[Entries from a dataset]
# # # # #
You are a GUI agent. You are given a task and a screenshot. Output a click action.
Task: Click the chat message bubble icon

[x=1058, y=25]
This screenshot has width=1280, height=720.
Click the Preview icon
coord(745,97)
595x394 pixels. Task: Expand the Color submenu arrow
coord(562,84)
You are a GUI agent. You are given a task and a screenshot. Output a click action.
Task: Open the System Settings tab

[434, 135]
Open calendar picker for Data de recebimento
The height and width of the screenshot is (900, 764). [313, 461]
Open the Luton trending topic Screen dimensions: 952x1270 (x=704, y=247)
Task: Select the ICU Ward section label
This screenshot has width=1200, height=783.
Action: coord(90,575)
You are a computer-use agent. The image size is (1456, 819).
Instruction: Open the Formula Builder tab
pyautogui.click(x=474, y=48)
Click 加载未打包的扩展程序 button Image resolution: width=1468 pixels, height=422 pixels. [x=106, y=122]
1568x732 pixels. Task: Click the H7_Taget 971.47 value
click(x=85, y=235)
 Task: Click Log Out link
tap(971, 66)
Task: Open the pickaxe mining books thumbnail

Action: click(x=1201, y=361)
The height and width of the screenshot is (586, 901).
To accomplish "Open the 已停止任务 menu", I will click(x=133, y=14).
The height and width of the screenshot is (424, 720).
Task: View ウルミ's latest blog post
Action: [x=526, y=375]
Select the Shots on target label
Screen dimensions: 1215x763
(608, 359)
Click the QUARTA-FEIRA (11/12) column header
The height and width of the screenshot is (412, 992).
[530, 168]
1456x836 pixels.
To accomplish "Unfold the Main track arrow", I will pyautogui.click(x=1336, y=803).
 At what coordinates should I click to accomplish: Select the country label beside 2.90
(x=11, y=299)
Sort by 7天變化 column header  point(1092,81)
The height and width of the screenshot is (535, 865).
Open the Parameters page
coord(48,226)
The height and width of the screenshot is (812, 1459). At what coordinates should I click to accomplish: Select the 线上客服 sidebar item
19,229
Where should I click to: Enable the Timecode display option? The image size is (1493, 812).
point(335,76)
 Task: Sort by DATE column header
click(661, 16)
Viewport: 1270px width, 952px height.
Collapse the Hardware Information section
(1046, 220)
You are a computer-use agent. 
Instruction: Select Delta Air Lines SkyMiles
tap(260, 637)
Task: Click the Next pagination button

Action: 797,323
# # # # #
■ What is expected
Update the entries above so that each occurrence of "column header" becomes "table heading", leaving every other word unchanged.

■ Written answer
You are a GUI agent. You are given a task and a screenshot. Output a click action.
Task: Click the chat message bubble icon

[x=1058, y=25]
This screenshot has width=1280, height=720.
Click the Preview icon
coord(745,97)
595x394 pixels. Task: Expand the Color submenu arrow
coord(562,84)
You are a GUI agent. You are given a task and a screenshot. Output a click action.
Task: Open the System Settings tab

[434, 135]
Open calendar picker for Data de recebimento
The height and width of the screenshot is (900, 764). [313, 461]
Open the Luton trending topic Screen dimensions: 952x1270 (x=704, y=247)
Task: Select the ICU Ward section label
This screenshot has width=1200, height=783.
Action: coord(90,575)
You are a computer-use agent. The image size is (1456, 819).
Instruction: Open the Formula Builder tab
pyautogui.click(x=474, y=48)
Click 加载未打包的扩展程序 button Image resolution: width=1468 pixels, height=422 pixels. [x=106, y=122]
1568x732 pixels. Task: Click the H7_Taget 971.47 value
click(x=85, y=235)
 Task: Click Log Out link
tap(971, 66)
Task: Open the pickaxe mining books thumbnail

Action: click(x=1201, y=361)
The height and width of the screenshot is (586, 901).
To accomplish "Open the 已停止任务 menu", I will click(x=133, y=14).
The height and width of the screenshot is (424, 720).
Task: View ウルミ's latest blog post
Action: [x=526, y=375]
Select the Shots on target label
Screen dimensions: 1215x763
(608, 359)
Click the QUARTA-FEIRA (11/12) table heading
The height and width of the screenshot is (412, 992).
[530, 168]
1456x836 pixels.
To accomplish "Unfold the Main track arrow", I will pyautogui.click(x=1336, y=803).
 At what coordinates should I click to accomplish: Select the country label beside 2.90
(x=11, y=299)
Sort by 7天變化 table heading  point(1092,81)
The height and width of the screenshot is (535, 865).
Open the Parameters page
coord(48,226)
The height and width of the screenshot is (812, 1459). At what coordinates should I click to accomplish: Select the 线上客服 sidebar item
19,229
Where should I click to: Enable the Timecode display option? The image size is (1493, 812).
point(335,76)
 Task: Sort by DATE table heading
click(661, 16)
Viewport: 1270px width, 952px height.
Collapse the Hardware Information section
(1046, 220)
You are a computer-use agent. 
Instruction: Select Delta Air Lines SkyMiles
tap(260, 637)
Task: Click the Next pagination button

Action: 797,323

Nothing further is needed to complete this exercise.